Her Field Guide opens with lunch with an earl en famille. She clocks the scruffy cars and freezing house and is struck by the lack of affectation of the aristocracy. "What did I learn about my adopted country? That assumptions were made to be unmade. That true aristocrats are perhaps the only people in Britain secure enough not to care how others view what they drive, wear or eat. That some aspects of British life would likely remain forever beyond the grasp of my feeble colonial understanding. And that when invited to a picnic in the country, you should bring an extra sweater, and possibly also some extra food." Well, quite. But it is strange that Lyall finds this so foreign, having attended a boarding school in New England where, due to the weather, the affection of New Englanders for discomfort and the staple diet of Triscuits and Cheez Whiz, the same advice surely applies.
She fares better with the odd but enduring appeal of Englishmen for foreign women and the almost unfathomable English attitude to sex and bodies. Neatly expressed in the use of language that sounds either harsh - buttocks - or in nursery-speak - rumpy-pumpy, bonking - and the ability of a measurable percentage of the population to find Margaret Thatcher sexually desirable, the English sexual aesthetic is certainly unique:
In my unmarried twenties, I visited London for a long weekend and met a charming handsome Englishman at a smart party. Taken in by his smooth manners and verbal dexterity, I went back to his house for a nightcap. Out went Mr Darcy; in came Austin Powers. The man kissed like someone kissing for the first time, stabbing at my throat with his tongue, and then reverberating it back and forth as if he were a Boy Scout trying to start a fire. He grabbed at elements of my person like a climber who, locating a secure handhold on the rock face, clamps down and will not let go [. . .] I hastily hailed the nearest taxi.

──────

▶ **Exercise task**: Reproduce the book review word for word from "Her Field Guide" up to and including "advice surely applies.".

▶ **Source material**:
──────

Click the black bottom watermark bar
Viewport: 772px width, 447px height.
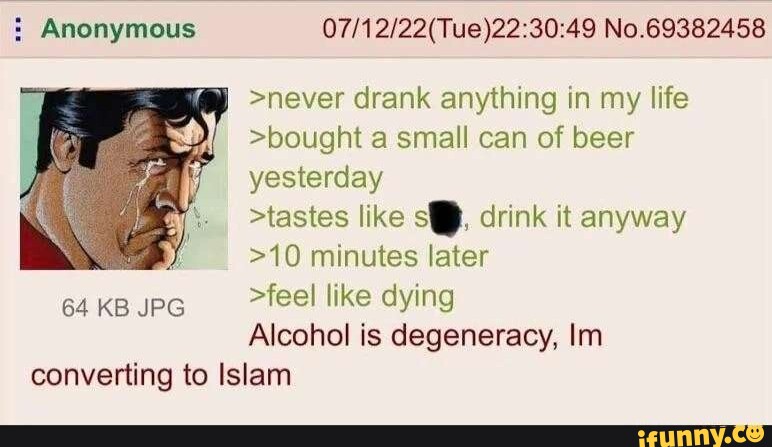(x=386, y=436)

──────

▶ **Response to this task**:
Her Field Guide opens with lunch with an earl en famille. She clocks the scruffy cars and freezing house and is struck by the lack of affectation of the aristocracy. "What did I learn about my adopted country? That assumptions were made to be unmade. That true aristocrats are perhaps the only people in Britain secure enough not to care how others view what they drive, wear or eat. That some aspects of British life would likely remain forever beyond the grasp of my feeble colonial understanding. And that when invited to a picnic in the country, you should bring an extra sweater, and possibly also some extra food." Well, quite. But it is strange that Lyall finds this so foreign, having attended a boarding school in New England where, due to the weather, the affection of New Englanders for discomfort and the staple diet of Triscuits and Cheez Whiz, the same advice surely applies.